Nourrir son microbiote
Le Dr Francisco Guarner (Digestive System Research Unit, University Hospital Vall d’Hebron, à Barcelone) explique que la plupart des bactéries vivant dans le côlon se nourrissent de résidus non digestibles, en particulier de glucides et de protéines. Bien que le microbiote affiche une certaine stabilité, il comporte des variations temporaires influencées par l’alimentation, la prise de médicaments, l’environnement physique (comme les voyages),… Depuis la découverte récente des entérotypes, sorte d’empreinte microbienne qui caractérise chaque individu et dont on distingue actuellement trois profils (Prevotella, Bacteroïdes, Enterococus), on s’intéresse de près aux facteurs susceptibles de les influencer. Wu et al. ont ainsi montré, en 2011, l’existence d’une association étroite entre les caractéristiques alimentaires à long terme et les entérotypes. En particulier, une alimentation riche en protéines et en graisses animales est corrélée à une présence plus importante de Bacteroïdes, alors qu’une alimentation riche en glucides est corrélée à un nombre plus élevé de Prevotella2. Une modification des habitudes alimentaires entraîne des modifications du microbiome en l’espace de 10 jours. De même, une étude a montré que la consommation de lait fermenté enrichi en probiotiques peut modifier la voie de dégradation des polysaccharides, ce qui peut avoir un effet bénéfique dans diverses situations.
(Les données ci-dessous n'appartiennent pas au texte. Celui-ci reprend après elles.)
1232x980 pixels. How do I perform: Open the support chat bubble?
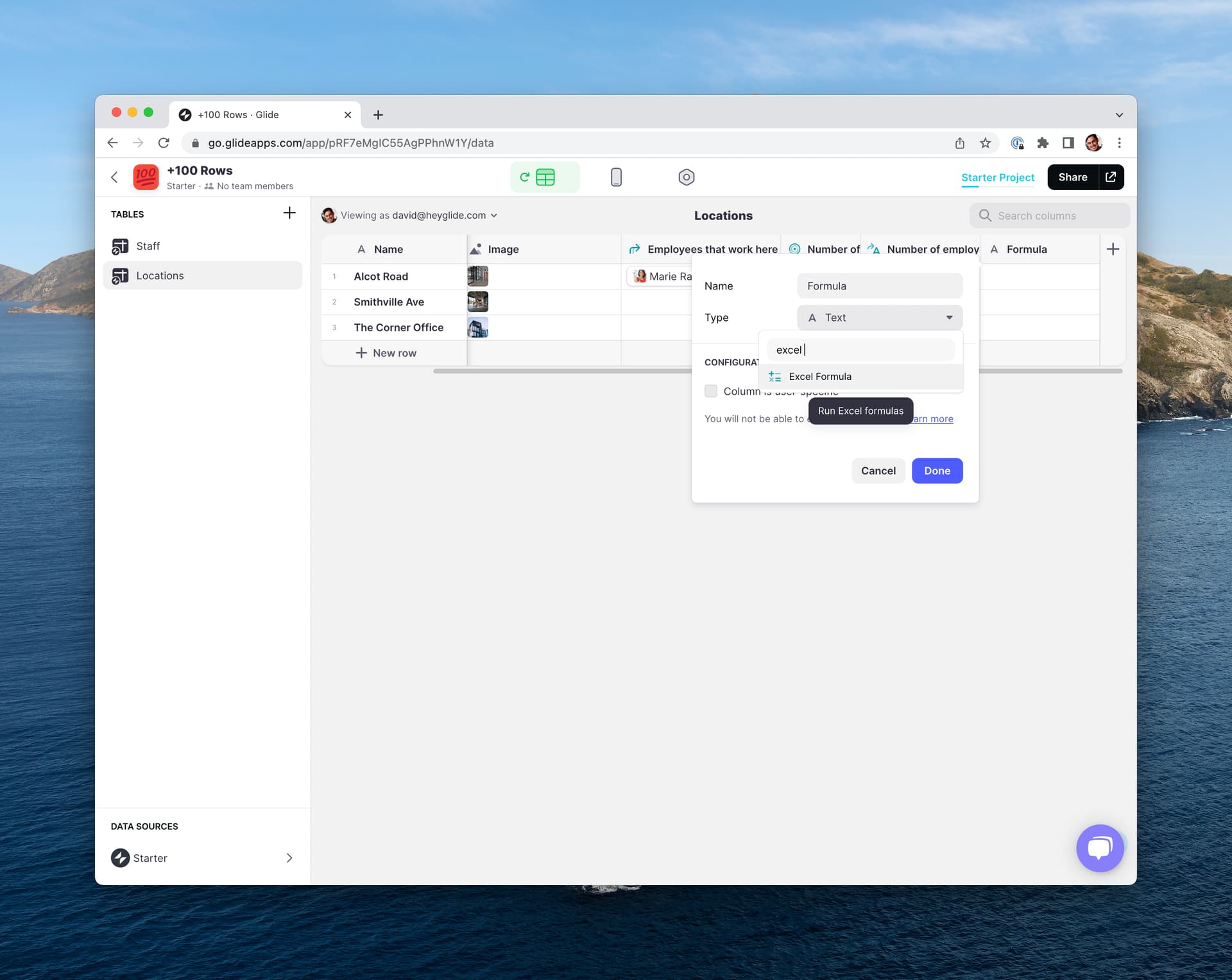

L’alimentation est donc la principale source de variabilité du microbiote, et Guarner d’insister: «on nourrit son microbiote!».
Rupture d’équilibre
Il apparaît de manière de plus en plus évidente que plus le microbiote est diversifié, ce qui se reflète par le nombre de gènes élevé (on y compte quelque 600.000 gènes), plus il est stable et mieux c’est. À l’inverse, la rupture de l’équilibre du microbiote ou dysbiose est associée à de nombreuses pathologies. C’est le cas par exemple dans le syndrome de l’intestin irritable (SII), mais aussi dans le syndrome métabolique et même dans l’obésité, avec, semble-t-il, pour point commun des phénomènes inflammatoires. Ainsi, le Prof. Jan Tack (Faculté de Médecin, KH Leuven), explique que chez l’animal comme chez l’homme, il semble que l’obésité soit associée à un nombre plus élevé de Firmicutes et à moins de Bacteroïdes. La transplantation du microbiote d’une souris obèse à une souris mince est capable de la faire grossir! Chez des sujets obèses mis au régime, on observe des modifications du microbiote, qui tend à se rapprocher de celui des personnes plus minces. Et ces observations ne semblent pas tributaires de la nature du régime, puisqu’elles s’observent tant avec un régime pauvre en lipides que pauvre en glucides. Il semble bien exister une corrélation (inverse) entre les Bacteroïdes et le BMI. Les obèses auraient ainsi un microbiote dont la capacité à extraire l’énergie des résidus non digestibles est plus élevée, favorisant ainsi le stockage sous forme de graisses. Chez l’enfant, la présence importante de bifidobactéries semble également constituer un indicateur, poursuit Jan Tack. Ainsi, sur base d’analyses effectuées à 6 mois et 12 mois, chez des enfants suivis jusqu’à 7 ans, on observe un taux plus faible de bifidobactéries chez les enfants qui deviennent obèses. La nature du microbiote apparaît donc comme un nouvel acteur dans les facteurs impliqués dans la régulation énergétique, qui se résume habituellement à l’équation simple couplant apports énergétiques et dépenses liées à l’activité physique. Bien que se pose toujours la question de savoir si les perturbations du microbiote sont à l’origine ou sont la conséquence de diverses pathologies dont l’obésité, les découvertes récentes ne font que multiplier les pistes et dessinent les contours d’une nouvelle approche préventive et thérapeutique, où des interventions alimentaires sur cet écosystème, notamment à l’aide de probiotiques, pourraient contribuer à relever de nombreux défis. Pour le Prof. Goulet, «le microbiote est un partenaire, un organe qui mérite autant d’attention que notre coeur!».